- **Task to complete**
Reproduce the records below verbatim, line for line, omitting the pictures.

- **Data supplied**
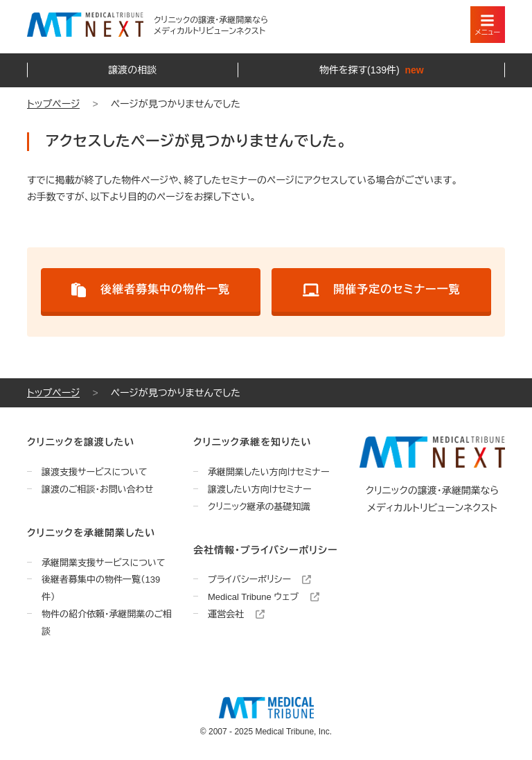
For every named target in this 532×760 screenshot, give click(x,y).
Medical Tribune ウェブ (263, 596)
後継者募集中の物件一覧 (150, 290)
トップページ (53, 104)
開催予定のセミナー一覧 (382, 290)
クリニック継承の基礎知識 (259, 506)
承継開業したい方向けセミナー (269, 472)
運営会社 (236, 614)
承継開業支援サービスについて (103, 563)
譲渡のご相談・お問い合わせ (97, 489)
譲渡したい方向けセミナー (260, 489)
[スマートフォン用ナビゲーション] (488, 24)
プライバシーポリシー (259, 579)
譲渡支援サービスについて (94, 472)
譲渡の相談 (132, 70)
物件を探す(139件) (371, 70)
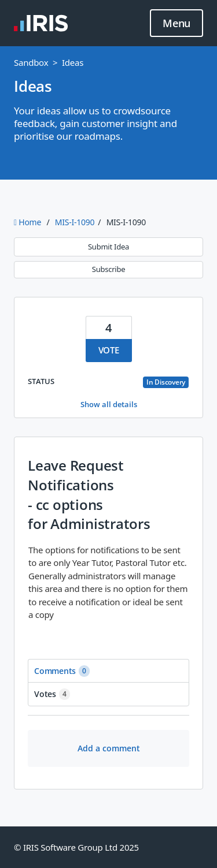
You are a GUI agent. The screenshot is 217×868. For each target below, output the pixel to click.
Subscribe (108, 269)
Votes (52, 694)
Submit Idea (108, 247)
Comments (62, 671)
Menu (176, 24)
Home (28, 222)
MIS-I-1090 (75, 222)
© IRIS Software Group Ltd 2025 (76, 847)
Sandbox (31, 62)
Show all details (109, 404)
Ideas (72, 62)
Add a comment (109, 748)
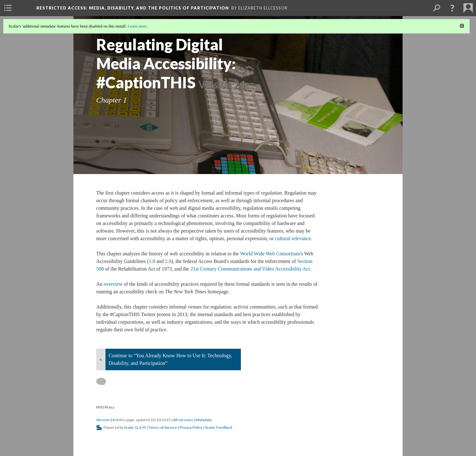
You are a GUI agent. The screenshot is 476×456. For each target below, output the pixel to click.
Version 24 (105, 420)
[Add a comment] (104, 382)
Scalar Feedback (219, 427)
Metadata (204, 420)
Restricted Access (133, 8)
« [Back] (101, 359)
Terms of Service (163, 427)
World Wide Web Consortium (270, 253)
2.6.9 (140, 427)
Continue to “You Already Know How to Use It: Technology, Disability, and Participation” (170, 359)
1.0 (153, 261)
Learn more (137, 26)
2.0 (168, 261)
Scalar (129, 427)
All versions (183, 420)
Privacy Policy (191, 427)
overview (113, 284)
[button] (452, 8)
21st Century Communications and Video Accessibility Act (250, 269)
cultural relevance (293, 238)
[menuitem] (8, 8)
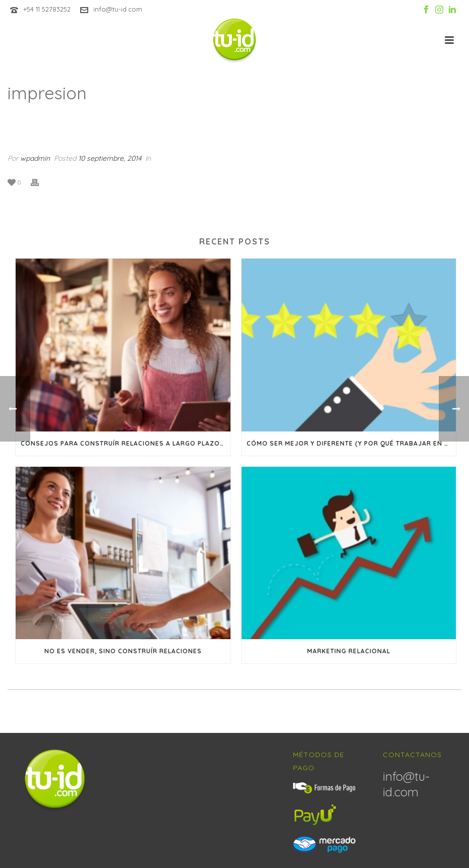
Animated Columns (380, 119)
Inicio (332, 119)
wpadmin (35, 158)
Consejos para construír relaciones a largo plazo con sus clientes (126, 443)
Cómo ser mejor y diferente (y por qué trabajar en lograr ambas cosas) (351, 443)
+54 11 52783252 (47, 9)
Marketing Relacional (348, 651)
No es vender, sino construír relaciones (123, 651)
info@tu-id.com (118, 9)
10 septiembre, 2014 (109, 158)
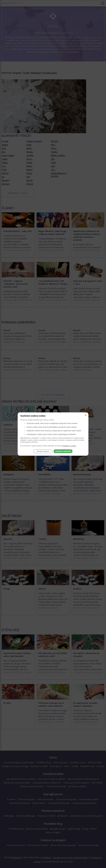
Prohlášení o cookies (69, 445)
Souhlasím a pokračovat (63, 451)
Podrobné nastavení (43, 451)
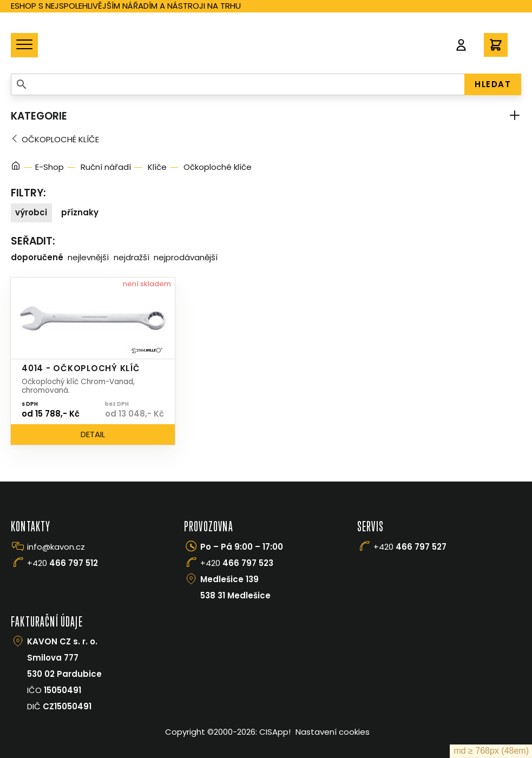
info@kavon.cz (56, 546)
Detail (93, 434)
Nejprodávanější (186, 257)
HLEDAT (492, 84)
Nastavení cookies (332, 731)
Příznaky (80, 212)
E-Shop (49, 167)
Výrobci (31, 212)
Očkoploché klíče (60, 139)
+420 (62, 563)
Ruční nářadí (106, 167)
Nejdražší (132, 257)
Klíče (157, 167)
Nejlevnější (88, 257)
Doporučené (37, 257)
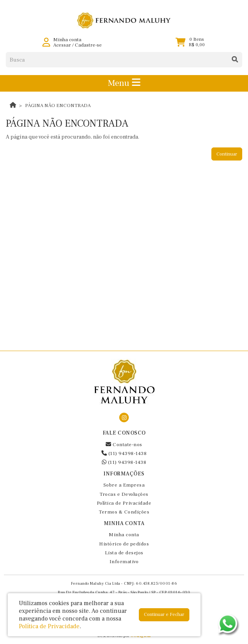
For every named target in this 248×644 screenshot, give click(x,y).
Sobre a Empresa (124, 485)
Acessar (62, 45)
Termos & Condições (124, 512)
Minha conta (124, 535)
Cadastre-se (88, 45)
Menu (124, 83)
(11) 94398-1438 (124, 453)
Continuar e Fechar (164, 614)
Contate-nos (124, 445)
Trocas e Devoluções (124, 494)
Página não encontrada (58, 105)
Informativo (124, 562)
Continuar (227, 154)
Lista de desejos (124, 553)
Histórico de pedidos (124, 544)
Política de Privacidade (124, 503)
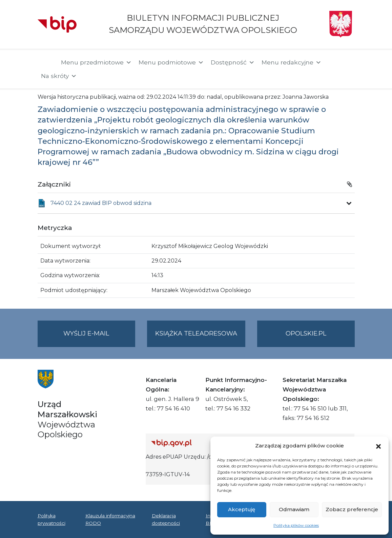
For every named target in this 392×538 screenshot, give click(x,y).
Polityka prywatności (51, 519)
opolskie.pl (306, 333)
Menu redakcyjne (291, 62)
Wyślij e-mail (99, 338)
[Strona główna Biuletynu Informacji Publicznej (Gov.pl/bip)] (201, 443)
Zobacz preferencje (352, 509)
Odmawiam (294, 509)
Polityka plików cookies (296, 525)
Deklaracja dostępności (166, 519)
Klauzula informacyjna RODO (110, 519)
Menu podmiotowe (171, 62)
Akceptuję (242, 509)
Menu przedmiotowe (96, 62)
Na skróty (59, 76)
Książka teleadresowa (196, 333)
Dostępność (233, 62)
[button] (378, 446)
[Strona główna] (46, 63)
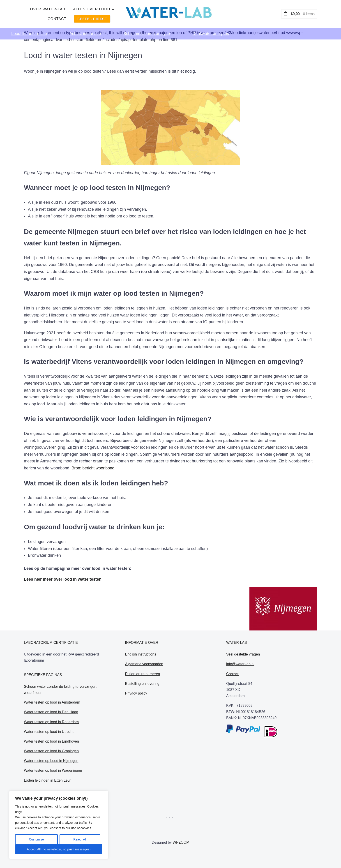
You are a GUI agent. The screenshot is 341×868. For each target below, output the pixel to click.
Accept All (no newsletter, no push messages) (59, 849)
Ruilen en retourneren (143, 674)
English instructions (141, 654)
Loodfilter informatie (29, 28)
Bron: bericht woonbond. (93, 468)
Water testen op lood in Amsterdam (52, 702)
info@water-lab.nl (240, 664)
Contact (198, 11)
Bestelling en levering (142, 683)
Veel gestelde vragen (243, 654)
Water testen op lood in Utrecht (49, 732)
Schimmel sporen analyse (147, 28)
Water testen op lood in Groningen (51, 751)
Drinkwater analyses (211, 28)
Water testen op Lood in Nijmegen (51, 761)
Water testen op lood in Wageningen (53, 770)
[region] (59, 825)
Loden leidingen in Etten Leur (47, 780)
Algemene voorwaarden (144, 664)
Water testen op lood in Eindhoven (51, 741)
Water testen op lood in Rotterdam (51, 722)
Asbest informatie (85, 28)
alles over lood (157, 11)
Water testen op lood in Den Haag (51, 712)
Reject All (80, 839)
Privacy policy (136, 693)
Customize (36, 839)
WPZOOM (181, 842)
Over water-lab (113, 11)
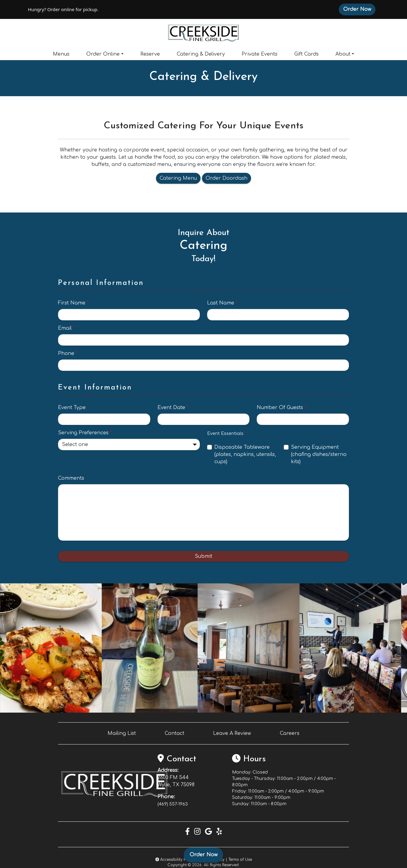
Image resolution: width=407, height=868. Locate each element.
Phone (68, 353)
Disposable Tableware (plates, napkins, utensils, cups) (245, 454)
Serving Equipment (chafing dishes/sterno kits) (319, 454)
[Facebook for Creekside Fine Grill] (187, 832)
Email (66, 328)
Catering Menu (178, 178)
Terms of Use (240, 860)
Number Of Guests (281, 407)
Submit (204, 556)
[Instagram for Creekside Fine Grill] (197, 832)
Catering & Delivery (201, 54)
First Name (73, 303)
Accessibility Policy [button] (175, 860)
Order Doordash (226, 178)
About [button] (343, 54)
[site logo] (204, 32)
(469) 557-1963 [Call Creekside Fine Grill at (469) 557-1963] (173, 804)
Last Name (222, 303)
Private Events (259, 54)
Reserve (150, 54)
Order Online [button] (103, 54)
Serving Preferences (85, 433)
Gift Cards (306, 54)
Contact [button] (175, 733)
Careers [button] (290, 733)
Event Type (73, 407)
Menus (61, 54)
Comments (71, 478)
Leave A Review (232, 733)
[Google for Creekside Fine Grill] (208, 832)
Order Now (359, 9)
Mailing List (122, 733)
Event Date (173, 407)
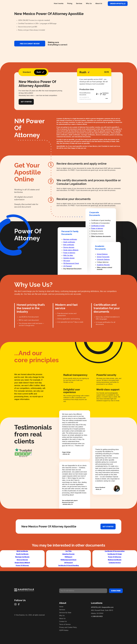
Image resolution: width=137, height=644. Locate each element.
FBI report (67, 261)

- **Answer for this exercise**
For every named target in this 532×760 screenshot, give click(x,y).
Medical Tribune ウェブ (263, 596)
後継者募集中の物件一覧 (150, 290)
トップページ (53, 104)
開催予定のセミナー一覧 (382, 290)
クリニック継承の基礎知識 (259, 506)
承継開業したい方向けセミナー (269, 472)
運営会社 (236, 614)
承継開業支援サービスについて (103, 563)
譲渡のご相談・お問い合わせ (97, 489)
譲渡したい方向けセミナー (260, 489)
[スマートフォン用ナビゲーション] (488, 24)
プライバシーポリシー (259, 579)
譲渡支援サービスについて (94, 472)
譲渡の相談 (132, 70)
物件を探す(139件) (371, 70)
You are a GUI agent. The screenshot is 217×868. For each target below, output the pixel to click.
Subscribe (108, 269)
Votes (52, 694)
Submit Idea (108, 247)
Comments (62, 671)
Menu (176, 24)
Home (28, 222)
MIS-I-1090 (75, 222)
© IRIS Software Group Ltd 2025 (76, 847)
Sandbox (31, 62)
Show all details (109, 404)
Ideas (72, 62)
Add a comment (109, 748)
You are a GUI agent. The screenshot is 476×456. For each target below, output the pixel to click.
Version 24 (105, 420)
[Add a comment] (104, 382)
Scalar Feedback (219, 427)
Metadata (204, 420)
Restricted Access (133, 8)
« [Back] (101, 359)
Terms of Service (163, 427)
World Wide Web Consortium (270, 253)
2.6.9 (140, 427)
Continue to “You Already Know How to Use It: Technology, Disability, and Participation” (170, 359)
1.0 (153, 261)
Learn more (137, 26)
2.0 (168, 261)
Scalar (129, 427)
All versions (183, 420)
Privacy Policy (191, 427)
overview (113, 284)
[button] (452, 8)
21st Century Communications and Video Accessibility Act (250, 269)
cultural relevance (293, 238)
[menuitem] (8, 8)
Animated Columns (380, 119)
Inicio (332, 119)
wpadmin (35, 158)
Consejos para construír relaciones a largo plazo con sus clientes (126, 443)
Cómo ser mejor y diferente (y por qué trabajar en lograr ambas cosas) (351, 443)
+54 11 52783252 (47, 9)
Marketing Relacional (348, 651)
No es vender, sino construír relaciones (123, 651)
info@tu-id.com (118, 9)
10 septiembre, 2014 (109, 158)
Prohlášení o cookies (69, 445)
Souhlasím a pokračovat (63, 451)
Podrobné nastavení (43, 451)
info@kavon.cz (56, 546)
Detail (93, 434)
Nejprodávanější (186, 257)
HLEDAT (492, 84)
Nastavení cookies (332, 731)
Příznaky (80, 212)
E-Shop (49, 167)
Výrobci (31, 212)
Očkoploché klíče (60, 139)
+420 (62, 563)
Ruční nářadí (106, 167)
Nejdražší (132, 257)
Klíče (157, 167)
Nejlevnější (88, 257)
Doporučené (37, 257)
For every named target in this 248×644 screenshot, give click(x,y).
Sobre a Empresa (124, 485)
Acessar (62, 45)
Termos & Condições (124, 512)
Minha conta (124, 535)
Cadastre-se (88, 45)
Menu (124, 83)
(11) 94398-1438 (124, 453)
Continuar e Fechar (164, 614)
Contate-nos (124, 445)
Trocas e Devoluções (124, 494)
Página não encontrada (58, 105)
Informativo (124, 562)
Continuar (227, 154)
Lista de desejos (124, 553)
Histórico de pedidos (124, 544)
Política de Privacidade (124, 503)
For every named target in this 392×538 screenshot, give click(x,y).
Polityka prywatności (51, 519)
opolskie.pl (306, 333)
Menu redakcyjne (291, 62)
Wyślij e-mail (99, 338)
[Strona główna Biuletynu Informacji Publicznej (Gov.pl/bip)] (201, 443)
Zobacz preferencje (352, 509)
Odmawiam (294, 509)
Polityka plików cookies (296, 525)
Deklaracja dostępności (166, 519)
Klauzula informacyjna RODO (110, 519)
Menu podmiotowe (171, 62)
Akceptuję (242, 509)
Menu przedmiotowe (96, 62)
Na skróty (59, 76)
Książka teleadresowa (196, 333)
Dostępność (233, 62)
[button] (378, 446)
[Strona główna] (46, 63)
You are a GUI agent. The screenshot is 341×868. For each target below, output the pixel to click.
Accept All (no newsletter, no push messages) (59, 849)
Ruilen en retourneren (143, 674)
English instructions (141, 654)
Loodfilter informatie (29, 28)
Bron: bericht woonbond. (93, 468)
Water testen op lood in Amsterdam (52, 702)
info@water-lab.nl (240, 664)
Contact (198, 11)
Bestelling en levering (142, 683)
Veel gestelde vragen (243, 654)
Water testen op lood in Utrecht (49, 732)
Schimmel sporen analyse (147, 28)
Water testen op lood in Groningen (51, 751)
Drinkwater analyses (211, 28)
Water testen op Lood in Nijmegen (51, 761)
Water testen op lood in Wageningen (53, 770)
[region] (59, 825)
Loden leidingen in Etten Leur (47, 780)
Algemene voorwaarden (144, 664)
Water testen op lood in Eindhoven (51, 741)
Water testen op lood in Rotterdam (51, 722)
Asbest informatie (85, 28)
alles over lood (157, 11)
Water testen op lood in Den Haag (51, 712)
Reject All (80, 839)
Privacy policy (136, 693)
Customize (36, 839)
WPZOOM (181, 842)
Over water-lab (113, 11)
Image resolution: width=407, height=868. Locate each element.
Phone (68, 353)
Disposable Tableware (plates, napkins, utensils, cups) (245, 454)
Serving Equipment (chafing dishes/sterno kits) (319, 454)
[Facebook for Creekside Fine Grill] (187, 832)
Email (66, 328)
Catering Menu (178, 178)
Terms of Use (240, 860)
Number Of Guests (281, 407)
Submit (204, 556)
[Instagram for Creekside Fine Grill] (197, 832)
Catering & Delivery (201, 54)
First Name (73, 303)
Accessibility Policy [button] (175, 860)
Order Doordash (226, 178)
About [button] (343, 54)
[site logo] (204, 32)
(469) 557-1963 [Call Creekside Fine Grill at (469) 557-1963] (173, 804)
Last Name (222, 303)
Private Events (259, 54)
Reserve (150, 54)
Order Online [button] (103, 54)
Serving Preferences (85, 433)
Gift Cards (306, 54)
Contact [button] (175, 733)
Careers [button] (290, 733)
Event Type (73, 407)
Menus (61, 54)
Comments (71, 478)
Leave A Review (232, 733)
[Google for Creekside Fine Grill] (208, 832)
Order Now (359, 9)
Mailing List (122, 733)
Event Date (173, 407)
Image resolution: width=137, height=644. Locate each element.
FBI report (67, 261)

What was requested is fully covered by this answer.